EXTRACT:
+ + + + +
Now let's consider the complex plane. Is it wrong to try to discover features of zero by considering features of other numbers in the neighborhood of zero?

Clearly not, as this is done all the time, numbers are explained by other numbers very close to them.

 

[SteveL27]

If you approach zero on the real axis then it's puely real, although it's negative on the left and positive on the right.

If you approach zero on the imaginary axis, then it's purely imaginary, negative on the bottom and positive on top.

These are not the only ways to approach zero in the complex plane. If you approach zero in any other way then it is neither purely real, nor purely imaginary. You also lose the notion of positive or negative.

So, can we say that in the complex plane zero is both and neither but depends on how you approach zero?

0 is real, because its imaginary part is zero; and its imaginary, because its real part is zero. Nothing to do with how you approach it. It's 0 + 0i regardless.

 

[agentredlum]

0 is real, because its imaginary part is zero; and its imaginary, because its real part is zero.

I don't have a problem with zero being both, the way I like to understand, it is because zero is at the intersection of the axes in the complex plane.

I'm just thinking here, if you approach zero on a straight line 45º to the positive real axis, then you stay away from both axes. Think of zooming in, the picture looks the same. So you can reach zero by AVOIDING all purely real and all purely imaginary numbers.

Of course there are many other ways to approach zero.
+ + + + +
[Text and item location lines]

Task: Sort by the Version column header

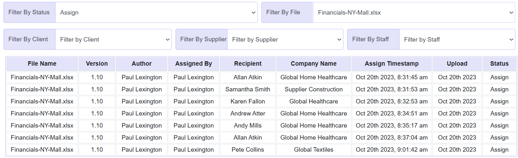Action: point(97,64)
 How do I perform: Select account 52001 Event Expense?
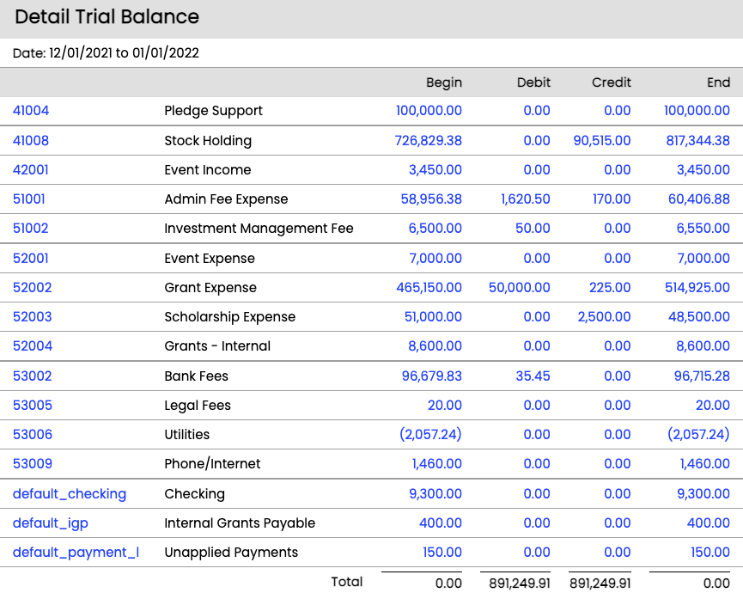[x=30, y=258]
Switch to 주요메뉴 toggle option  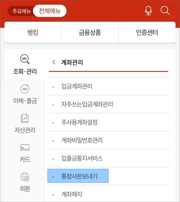(22, 11)
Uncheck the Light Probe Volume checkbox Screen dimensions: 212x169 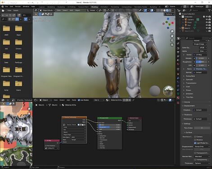[195, 143]
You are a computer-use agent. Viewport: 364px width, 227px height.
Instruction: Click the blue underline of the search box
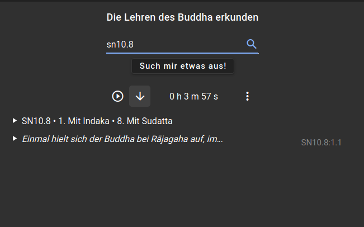pos(182,53)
+ + + + +
GIVEN EXERCISE: Reproduce the stretch of the forum discussion on zero in the complex plane from "If you approach zero on the real" through "positive or negative.". The lines have no connection to the forum discussion about zero in the complex plane.

SOLUTION FOR THIS EXERCISE:
If you approach zero on the real axis then it's puely real, although it's negative on the left and positive on the right.

If you approach zero on the imaginary axis, then it's purely imaginary, negative on the bottom and positive on top.

These are not the only ways to approach zero in the complex plane. If you approach zero in any other way then it is neither purely real, nor purely imaginary. You also lose the notion of positive or negative.